Sydney Eddison, Horticulture magazine, August/September 1993

Through out the years whenever I daydream about my youth and I want to drift to a place of happiness without fail I find myself remembering the garden that my family had on my maternal grandparents property. Honestly at this point in life I don’t remember my specific age but I must have been about 5 years old or there about. We lived in an apartment on Bridge St. which was right down the road from my paternal grandparents and thus didn’t have a lawn of our own.

I can still visualize the garden and the layout of the plants. The garden itself was probably 10’ x 40’ give or take a few feet. It was nestled between my grandparents and my aunt and uncle whom lived next door. The space itself was tucked neatly between the scotch pine, blue spruce, maple and oak, it was a little sanctuary of sorts.

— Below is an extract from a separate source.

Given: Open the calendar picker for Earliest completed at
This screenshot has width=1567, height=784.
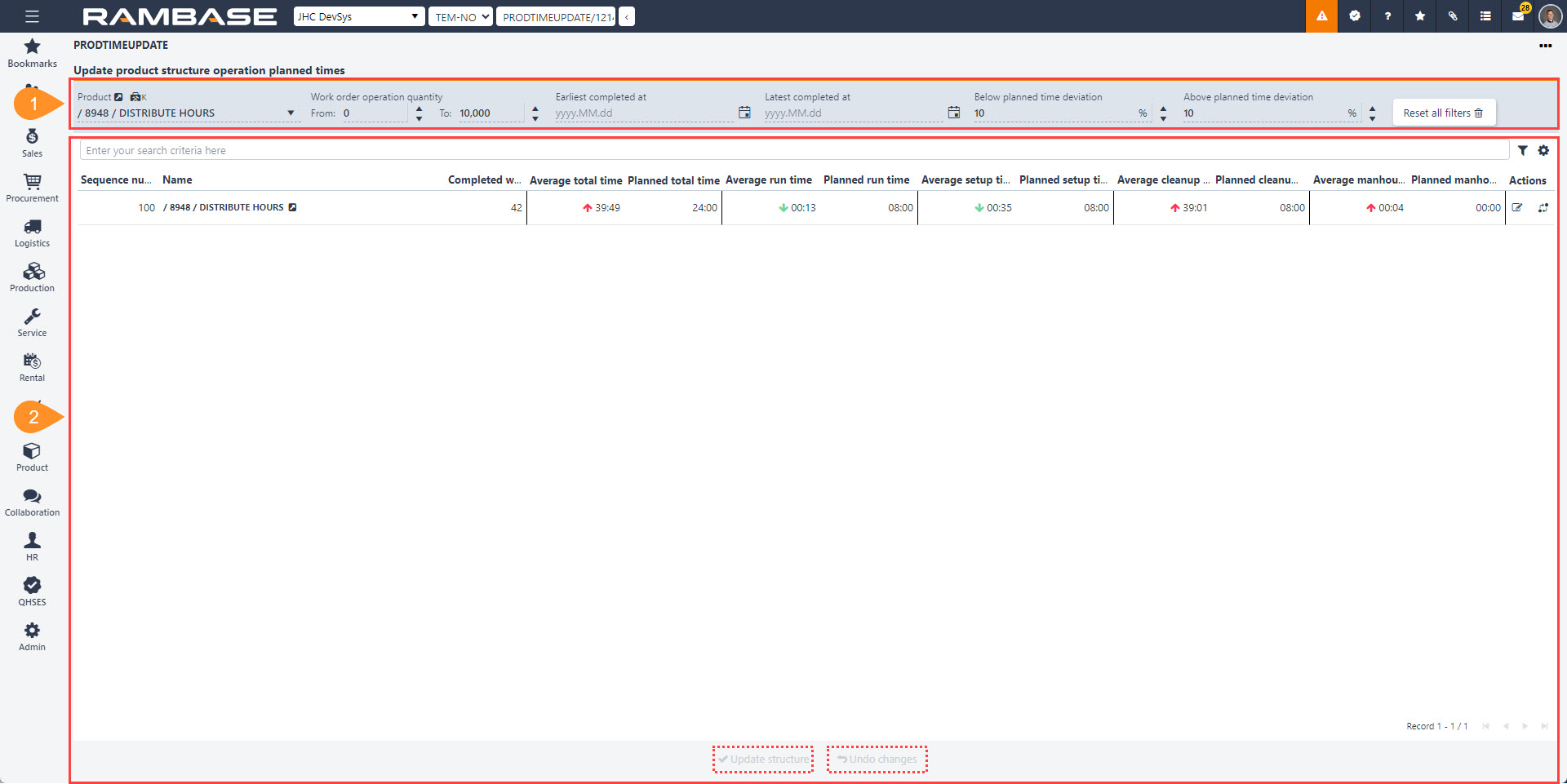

There are a lot of small events that may have seemed meaningless to me or those around me at the time though now I look back on them as fond memories. I remember spending way too much time loitering in the pea patch. I can remember picking them off of the vine and devouring pod after pod on the spot and how fresh they tasted. Sometimes I would open the pea pod and scoop them out eating them separately, savoring every individual bite. I certainly remember the warmth of the summer sun on my skin and can still hear the birds in symphony. I remember the fleeting breeze that would work its way through the meadow directly above the garden where Pa’s barn stood, even the little barn owl that would sit quietly in the rafter of that old barn. It seemed like we had an abundance of corn but that is all a bit foggy now. I do recall digging for potatoes and coming across a rotted seed potato and was shocked that this is how we “made” potatoes. Then there was the process of carrying the watering buckets from my grandparents house to the garden over and over again as the cool aluminum struck my knee on every second step and I spilled more on myself than ever made it to the thirsty root of the plants. It didn’t really matter though it dried quickly in the heat of summer and it was refreshing.

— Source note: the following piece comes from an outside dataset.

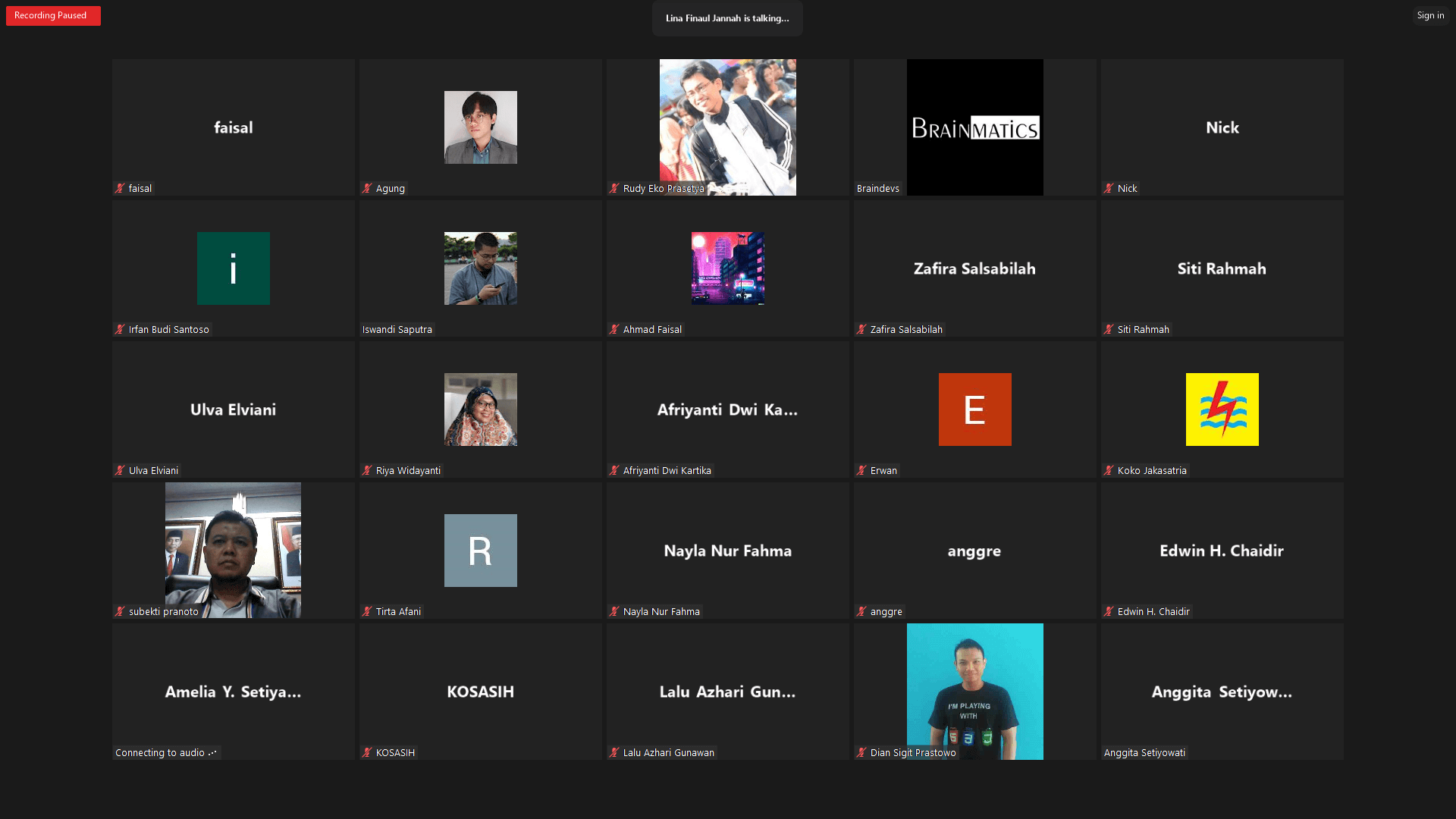
Task: Click muted mic icon beside Agung
Action: pos(367,188)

As veggies would come into season I would help my parents disperse them amongst our relatives. On one afternoon I was given the responsibility of taking a bag of tomatoes to my paternal grandparents. When I got there my great grand father “Popsie” and great aunt Fan were there as well. Within moments my cheeks were rosy from elderly hands pinching at them and my pockets were full of loose coins that I had exchanged the “free” veggies for. Upon arriving home my skills as an entrepuner were not fully appreciated.

I am sure that now as an adult I garden for a number of reasons. The exercise is motivation, a nurturing spirit helps, a fascination with the process of growth and the opportunity to spend quality time with my children in high on the list, a desire to eat chemical free goes a long way, but deep down somewhere within my soul I am probably searching for the lost Eden of childhood. A time period when my parents seemed to be in love and relatives who are now gone were regulars in my life, a place where the summer seemed endless and there were always rewards for your hard work. Memories have a funny way of filtering the truth for better or for worse but this particular period in my life had a lasting effect and hopefully will carry forward with my children regardless of how short that summer long ago may have truly been.